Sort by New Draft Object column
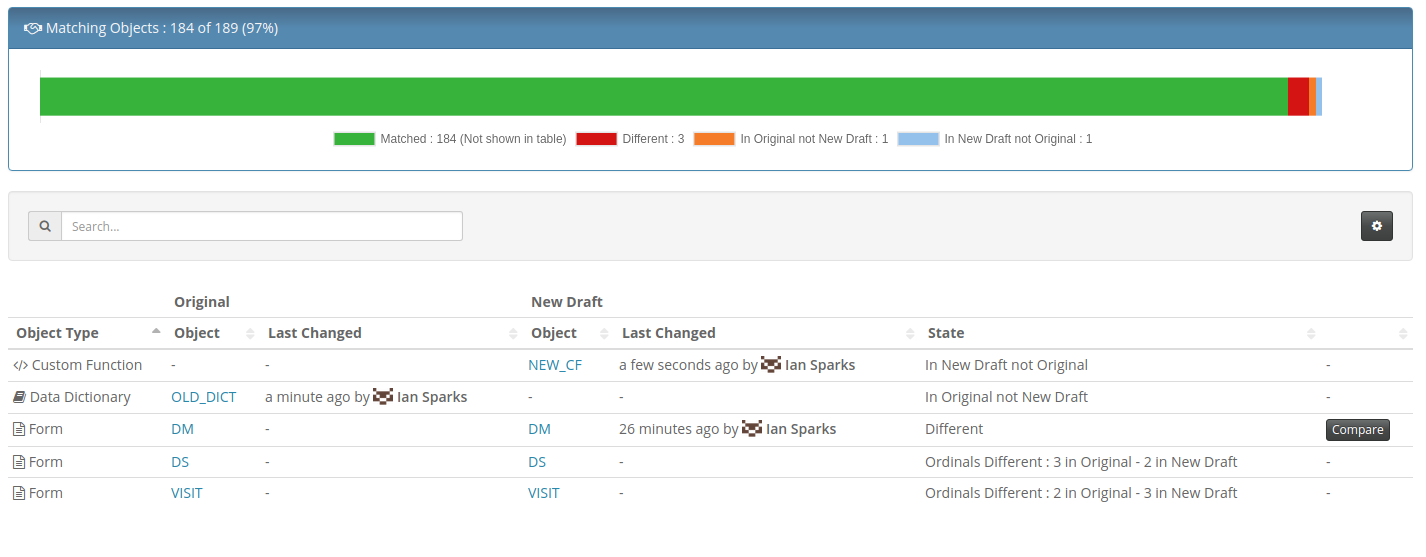 [x=554, y=333]
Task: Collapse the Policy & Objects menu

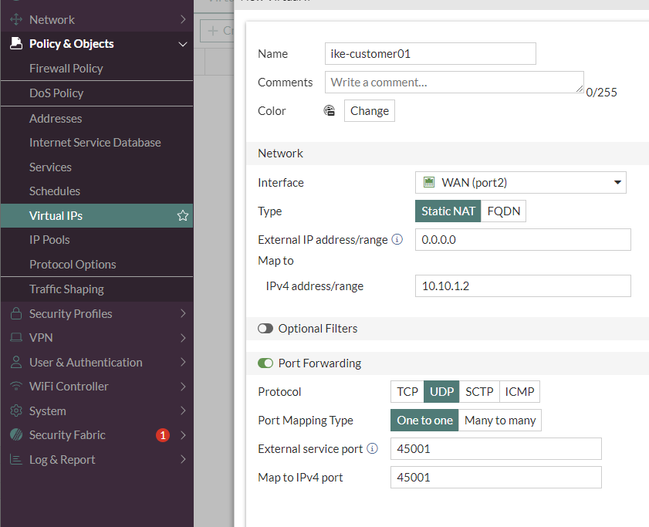Action: 183,44
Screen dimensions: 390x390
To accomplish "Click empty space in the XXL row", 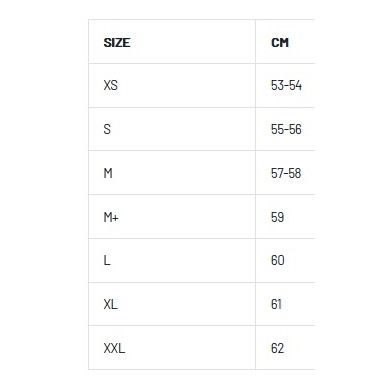I will point(190,348).
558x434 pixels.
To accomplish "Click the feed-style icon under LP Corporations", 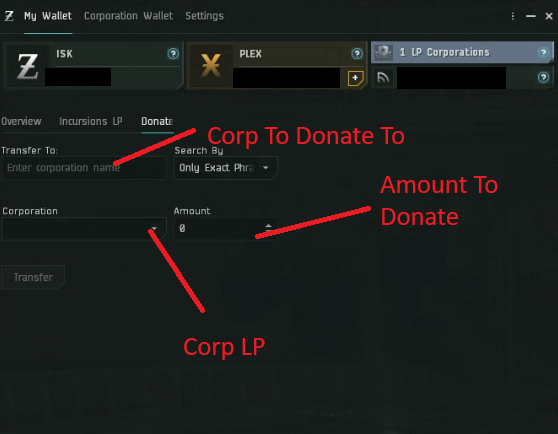I will tap(383, 77).
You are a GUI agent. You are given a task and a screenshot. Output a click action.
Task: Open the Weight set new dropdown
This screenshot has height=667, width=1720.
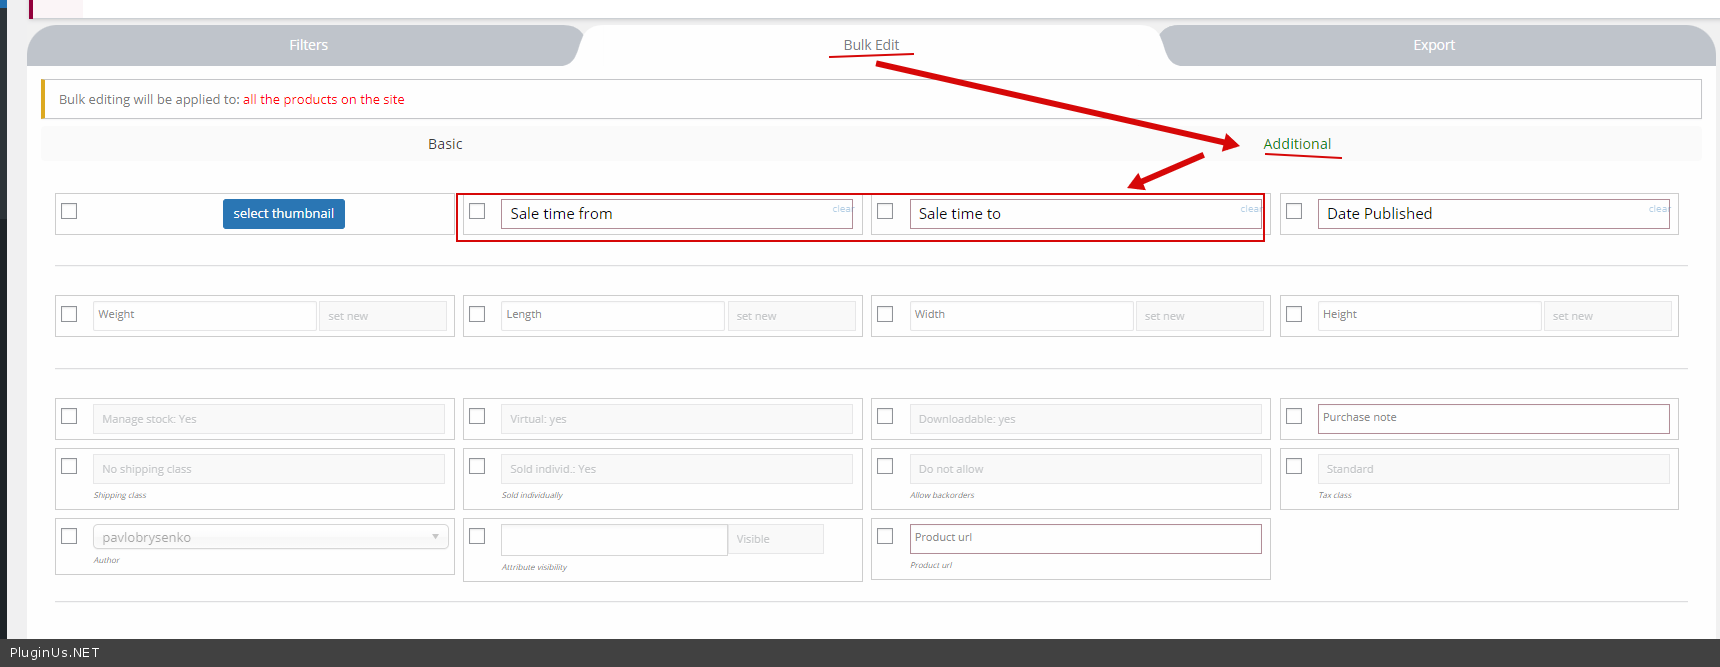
------------
## Work to be completed
What number of lines in the listing contain the word "screenshot"? Supply the number with no accompanying text.

## Solution below
2